As noted, the Supreme Court of Canada denied the employer’s leave to appeal.  Wronko now becomes the most recent case of a high authority in this province as to how an employer may make unilateral modifications to fundamental employment contract terms.

In its decision, the Court of Appeal has set out one way for an employer to make planned changes when an employee clearly rejects them.   An employer must take that extra step of notifying their employee that there will be a termination of their existing employment when the notice period they provide expires, and new employment under the altered conditions will begin.  Legally, this makes sense.  It is in accordance with constructive dismissal principles and logically equates reasonable notice of termination of employment with reasonable notice of termination of existing employment conditions.  Instead of ending an employment relationship altogether, the employer is just re-commencing it on different terms.

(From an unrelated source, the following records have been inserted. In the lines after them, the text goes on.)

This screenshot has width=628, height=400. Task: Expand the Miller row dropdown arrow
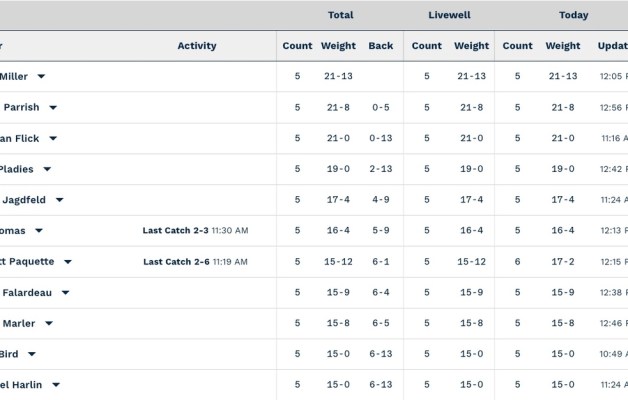pyautogui.click(x=42, y=77)
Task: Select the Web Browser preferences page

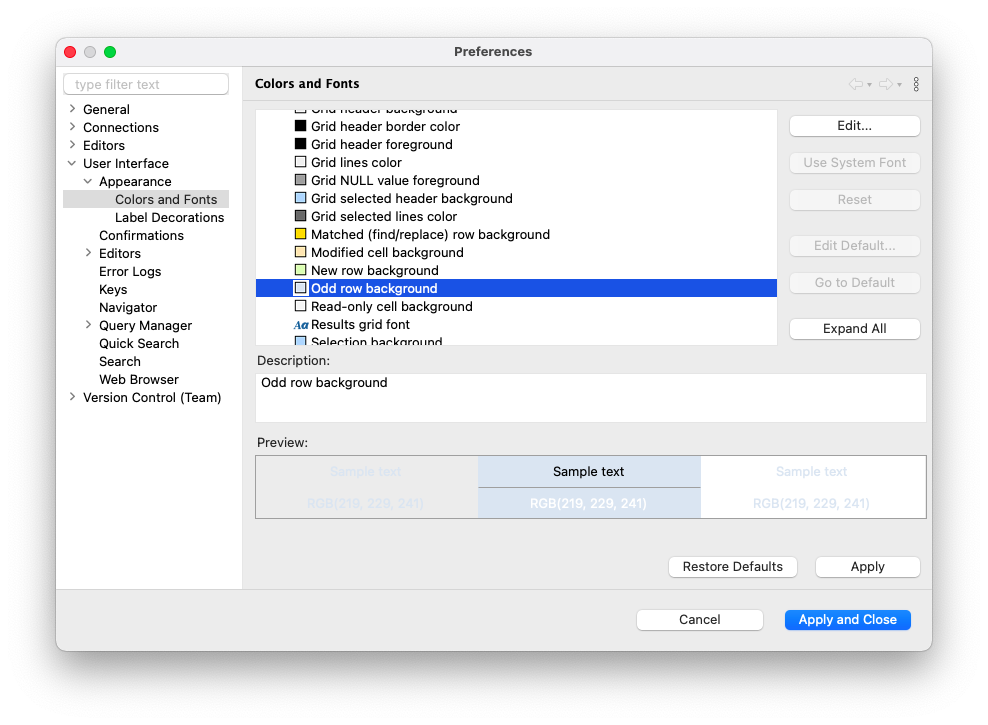Action: coord(139,379)
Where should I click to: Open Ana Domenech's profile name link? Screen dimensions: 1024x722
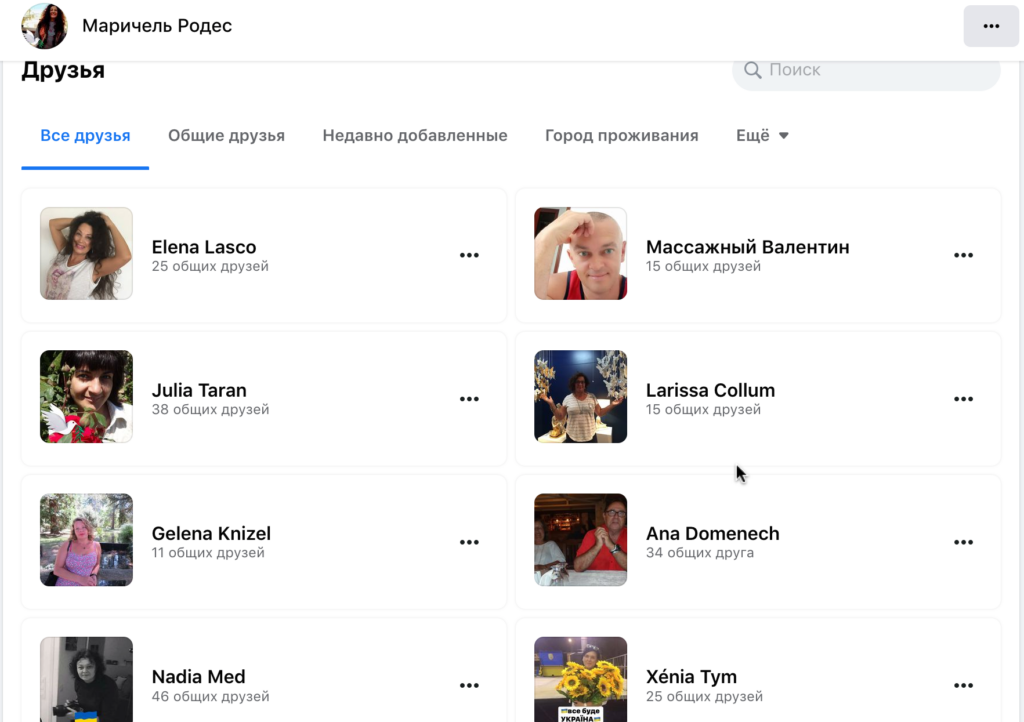pos(712,533)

From another perspective, it may not make sense.  It effectively forces an employer to tell a long-service, loyal employee, or a newer employee who was recently welcomed to the company: ”You don’t accept these changes?  Well, now you’re terminated in x months’ time.”  It is true that changing a fundamental term of employment may have a detrimental effect on the employer-employee relationship no matter what course of action is taken, and that modifications could alternatively be made by ensuring they coincide with fresh “consideration.”  But it is the extra step Wronko upholds which can leave a more negative impression in the mind of an employee.

One might say that this is not a valid concern because it is essentially a human resources issue and not a legal one, and can be tempered through effective management skills and sensitivity.  But for an employer who is attempting to operate and consider bona fide operational business concerns while still maintaining positive and productive relationships with their employees, realistically, is there much of a difference between the two?  Is there any difference in substance between this approach and the one Western Inventory had taken?